#### [Data excerpts]
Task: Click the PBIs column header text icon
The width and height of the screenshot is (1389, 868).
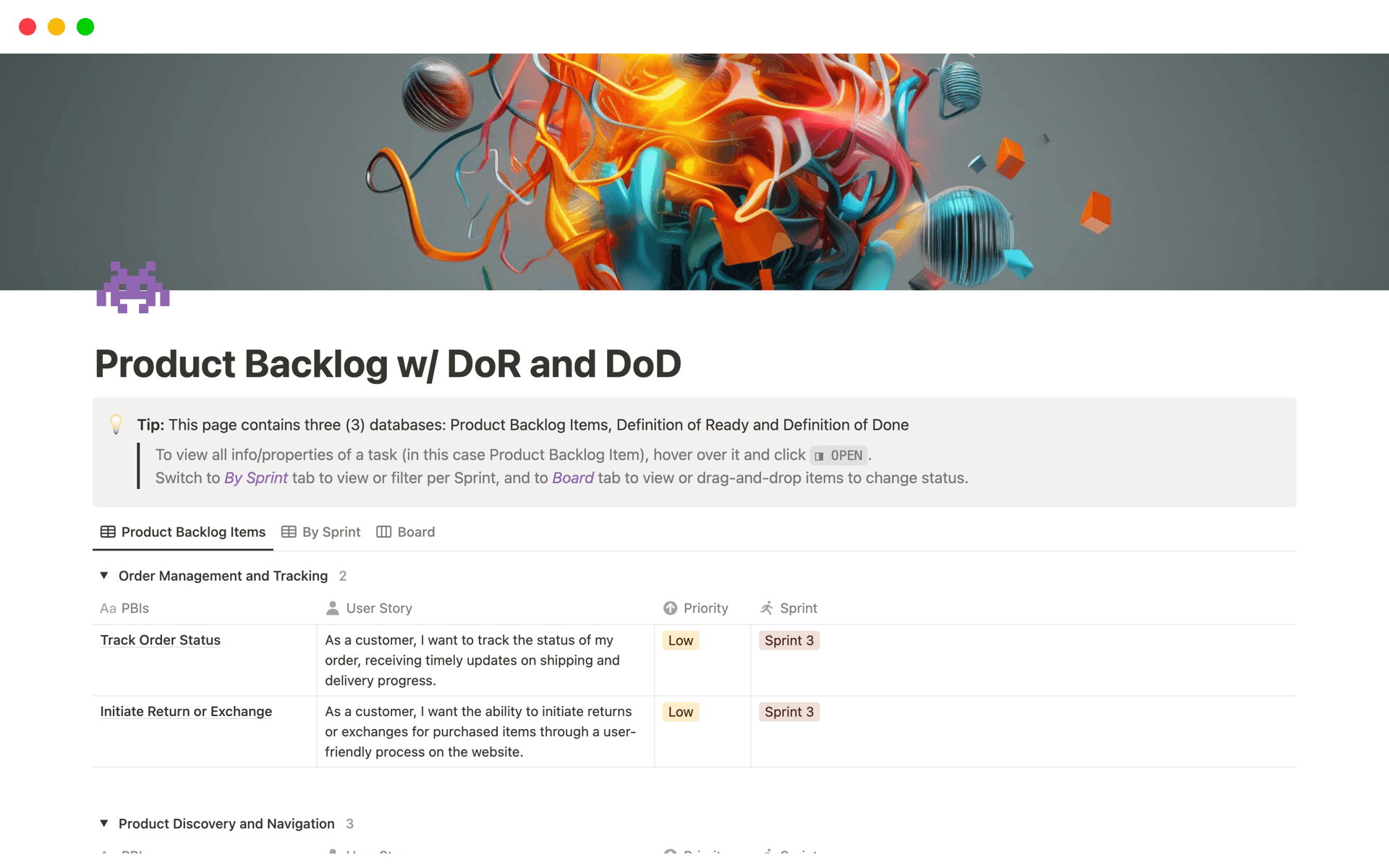Action: 108,608
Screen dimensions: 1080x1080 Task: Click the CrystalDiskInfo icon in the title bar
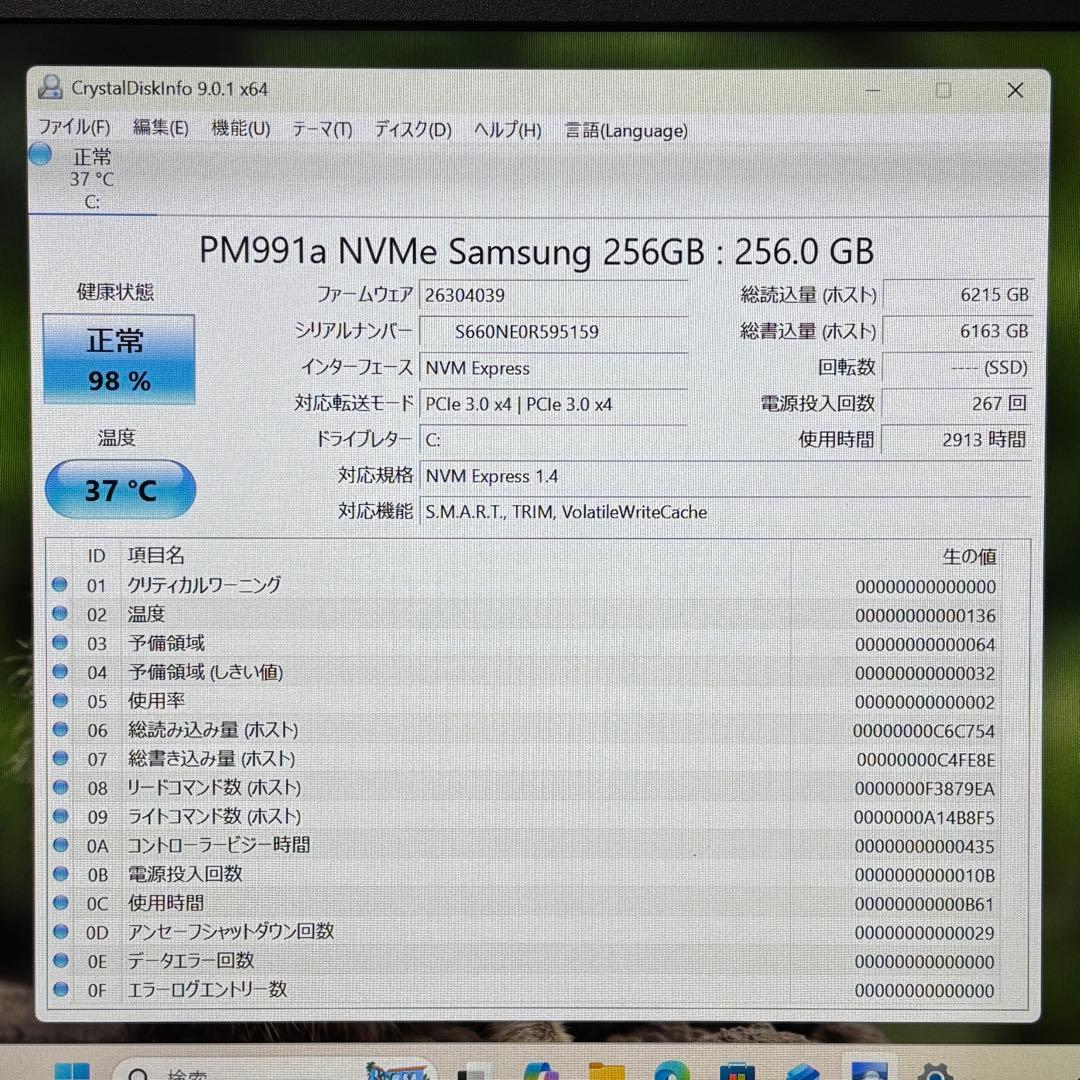pyautogui.click(x=50, y=89)
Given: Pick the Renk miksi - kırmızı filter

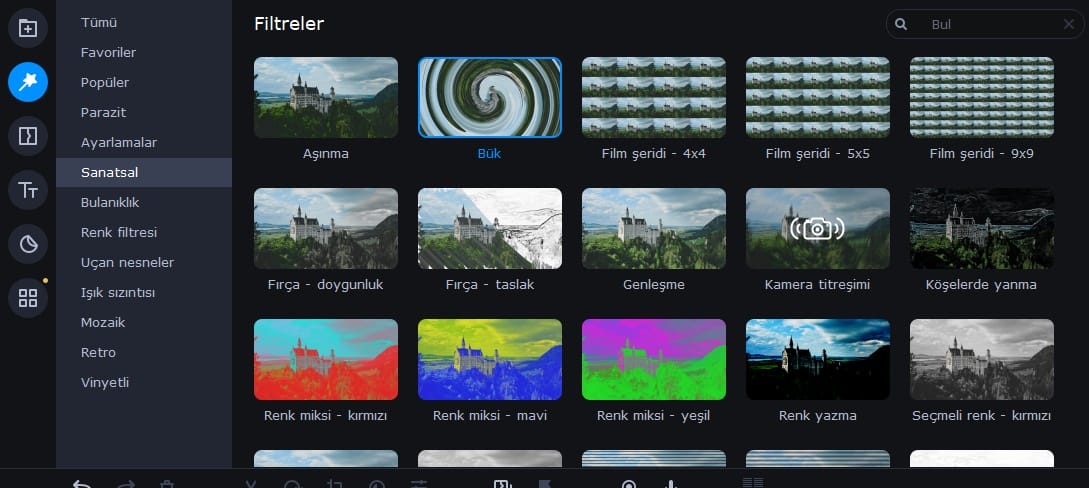Looking at the screenshot, I should coord(326,360).
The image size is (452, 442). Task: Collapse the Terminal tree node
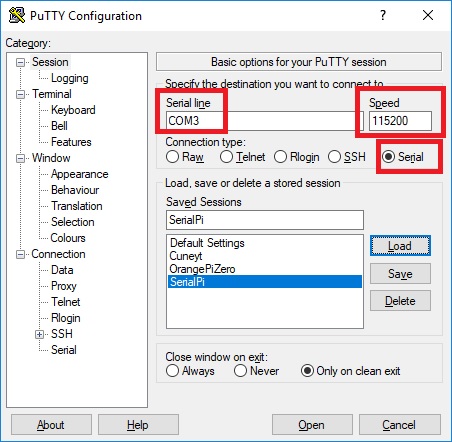tap(21, 94)
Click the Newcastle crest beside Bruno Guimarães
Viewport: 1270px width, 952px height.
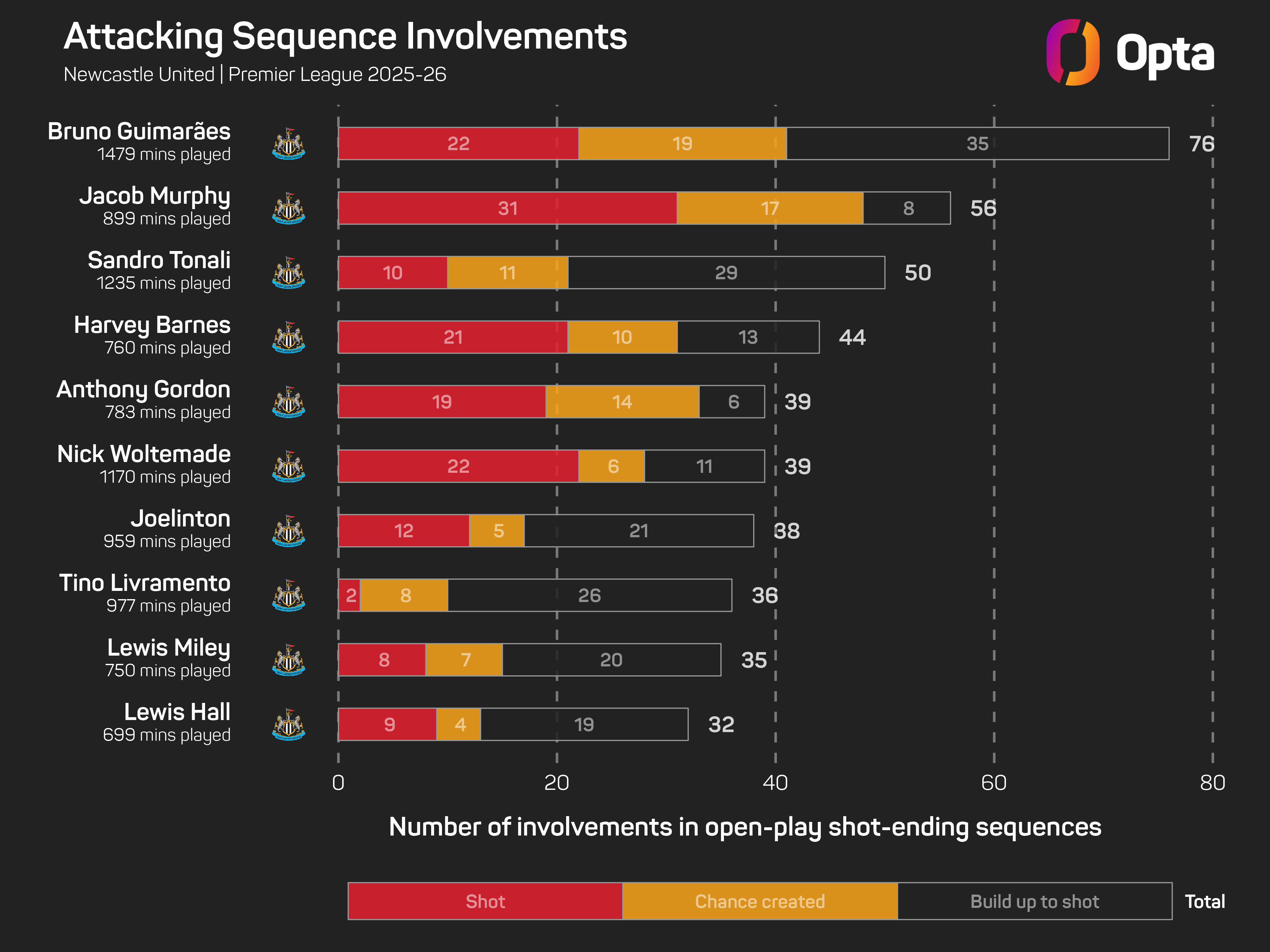pos(289,143)
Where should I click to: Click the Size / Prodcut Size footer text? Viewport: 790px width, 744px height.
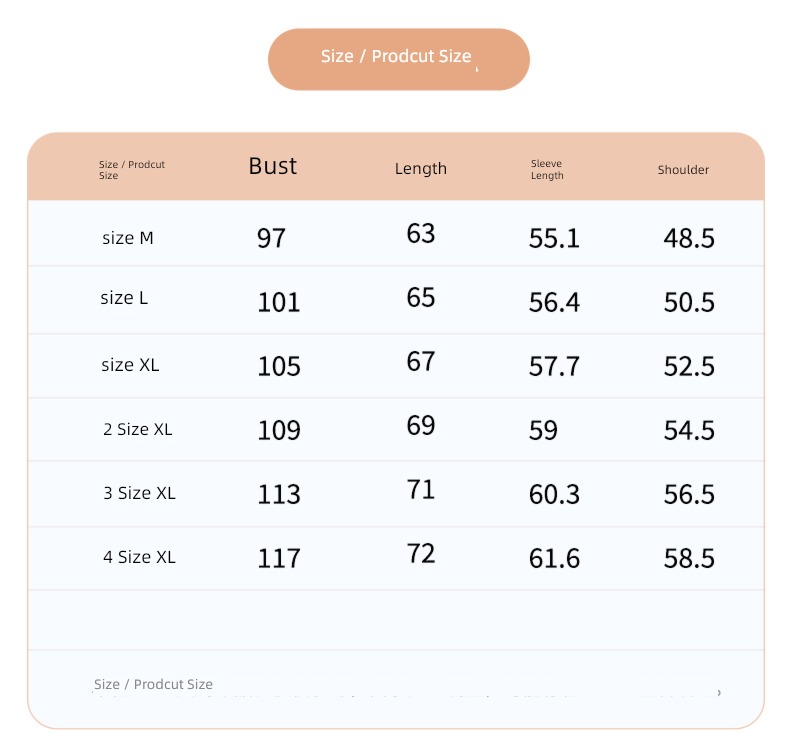(x=153, y=684)
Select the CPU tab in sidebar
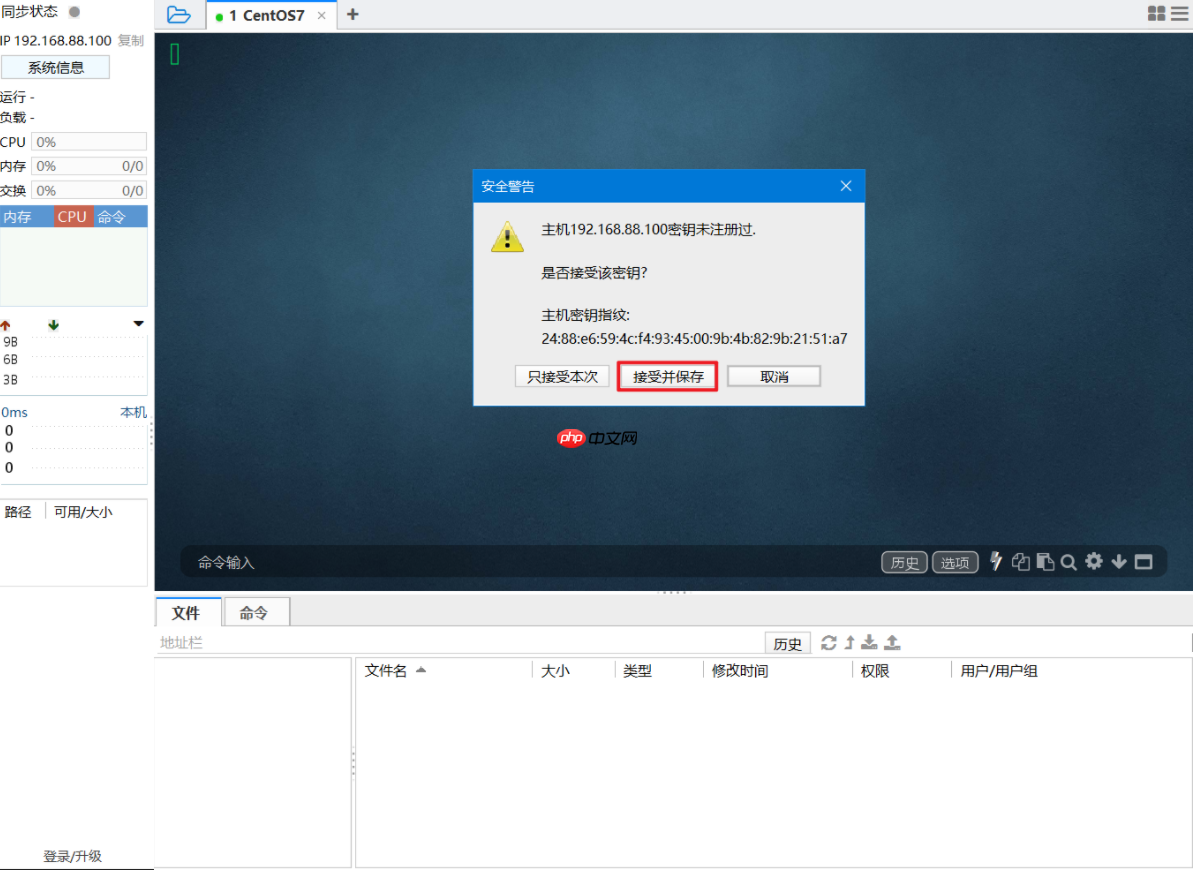The width and height of the screenshot is (1194, 877). [71, 215]
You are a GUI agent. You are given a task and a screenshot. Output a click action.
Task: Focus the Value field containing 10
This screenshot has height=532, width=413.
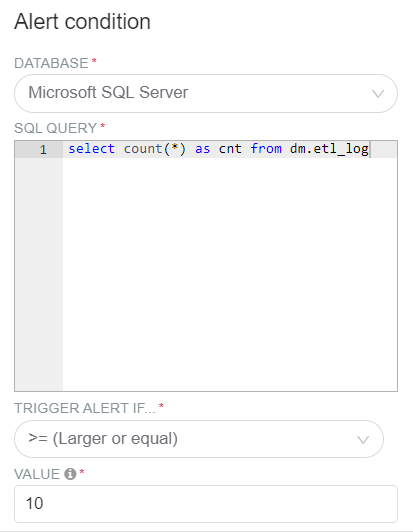[206, 504]
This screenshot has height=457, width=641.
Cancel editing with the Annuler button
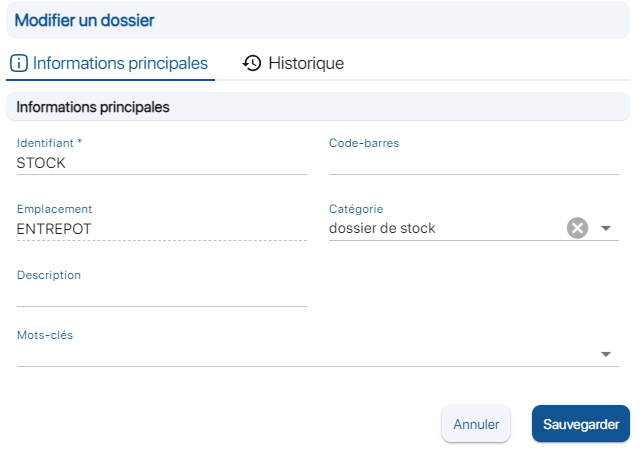click(476, 424)
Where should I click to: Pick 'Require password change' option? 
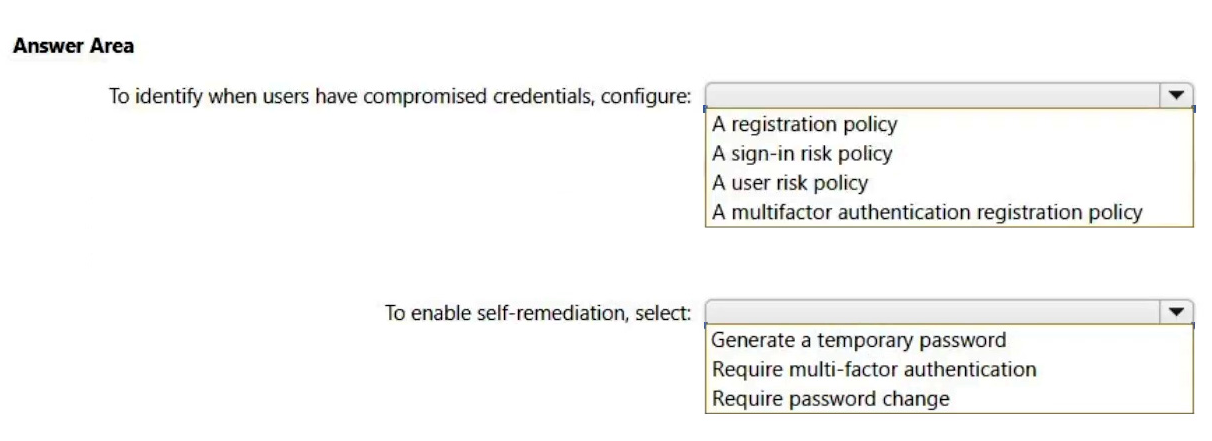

#### [The problem]
Only the lines from the one containing "Where should I click to: Click" through the final line of the listing should be reproduced, exactly and with no pictures.

#### [Solution to the problem]
Where should I click to: Click the Size / Prodcut Size footer text? Viewport: 790px width, 744px height.
(x=153, y=684)
Select the CPU tab in sidebar
The width and height of the screenshot is (1194, 877). [71, 215]
You are a GUI agent. You are given a task and a screenshot. Output a click action.
Task: Focus the Value field containing 10
This screenshot has height=532, width=413.
[206, 504]
This screenshot has height=457, width=641.
Cancel editing with the Annuler button
click(476, 424)
Where should I click to: Pick 'Require password change' option? 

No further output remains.